_DATA SUPPLIED_.
# # # #
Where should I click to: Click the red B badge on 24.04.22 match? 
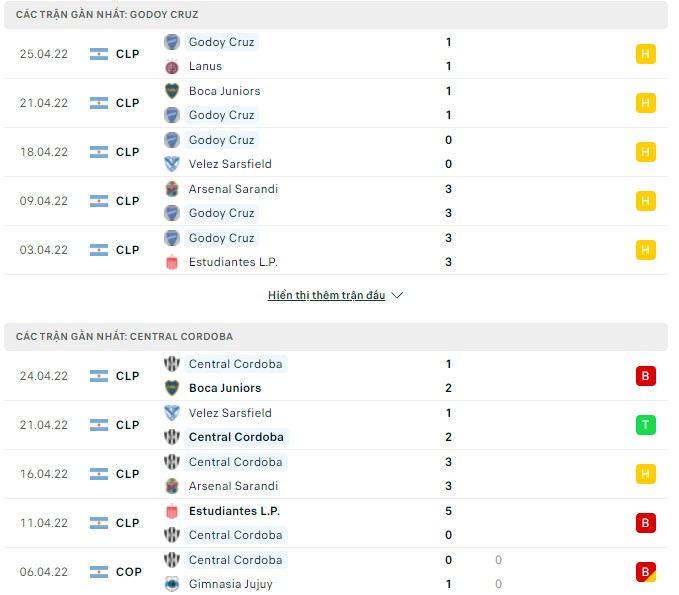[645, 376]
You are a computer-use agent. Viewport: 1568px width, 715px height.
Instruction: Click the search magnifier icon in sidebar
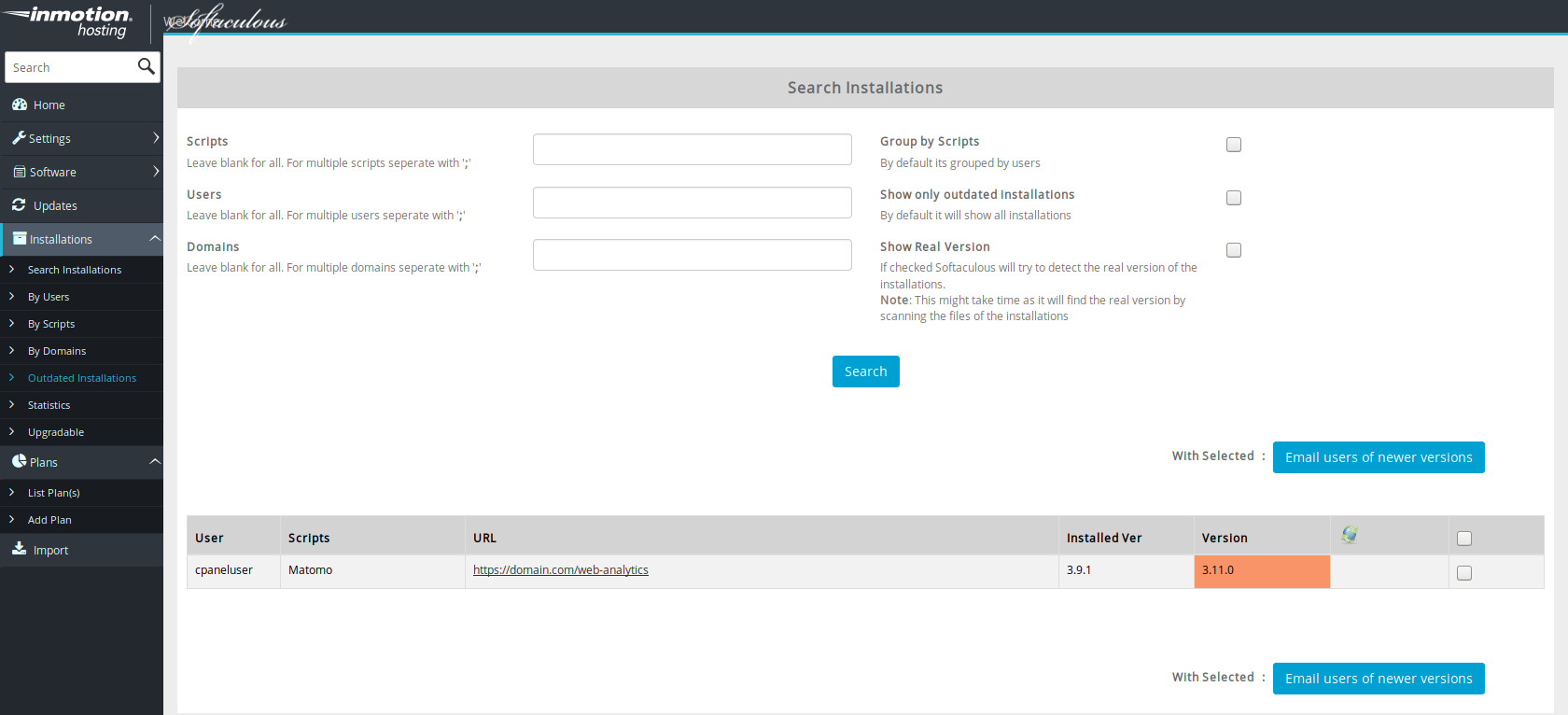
# # # #
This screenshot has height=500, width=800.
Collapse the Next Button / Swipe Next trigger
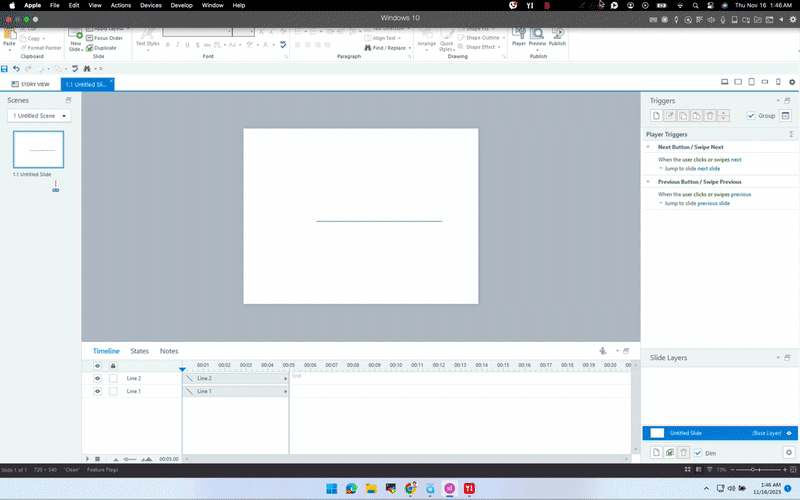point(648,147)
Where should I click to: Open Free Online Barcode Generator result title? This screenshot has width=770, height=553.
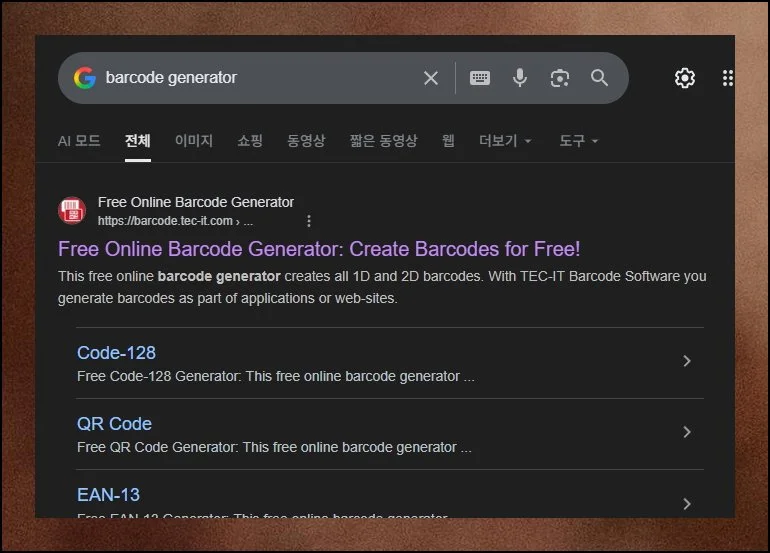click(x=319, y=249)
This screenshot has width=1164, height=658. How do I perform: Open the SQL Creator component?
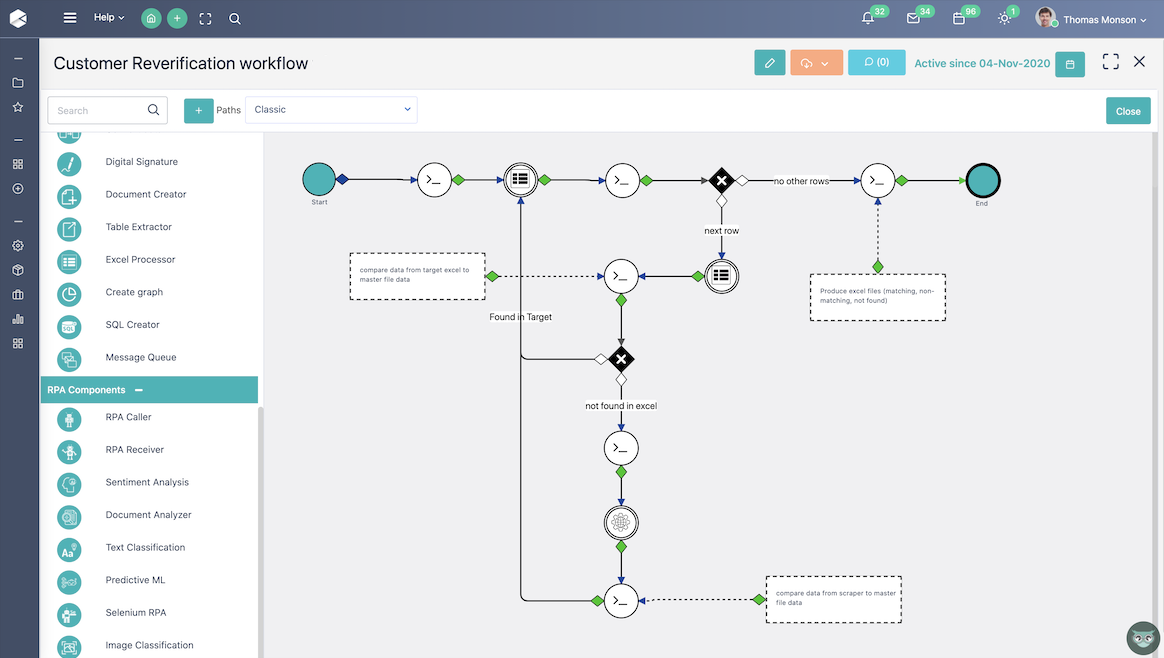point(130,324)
# # # #
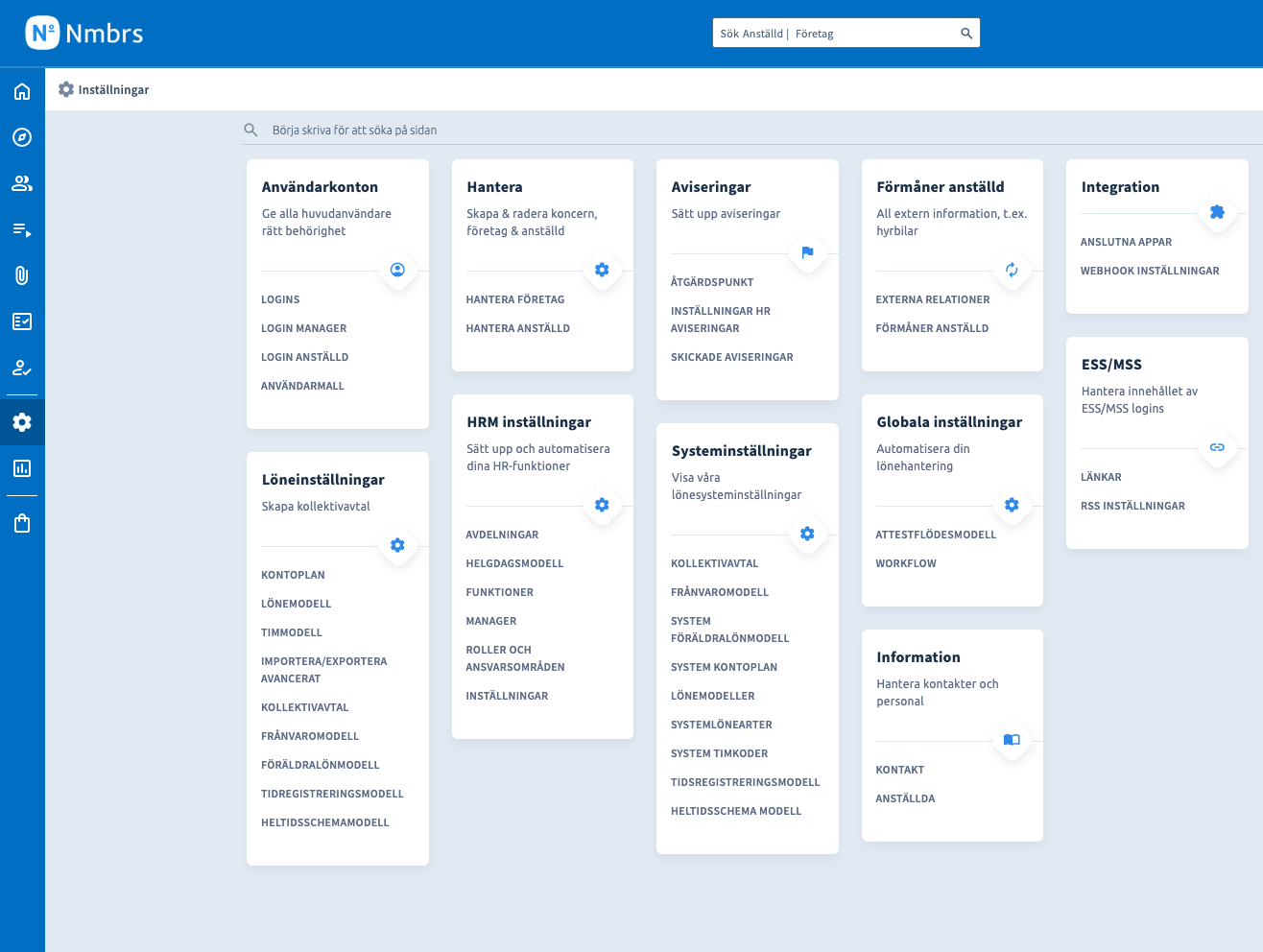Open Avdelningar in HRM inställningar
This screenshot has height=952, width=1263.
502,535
# # # #
_WORK TASK_. Look above for the line with "Where should I click to: Click" and the line with "Instruction: Click the". Output those two and everything between them exactly, pictures excluded.

_YOUR SOLUTION_.
Where should I click to: Click the red B badge on 24.04.22 match? 
[645, 376]
You are a computer-use agent. Viewport: 1568px width, 715px height.
Instruction: Click the search magnifier icon in sidebar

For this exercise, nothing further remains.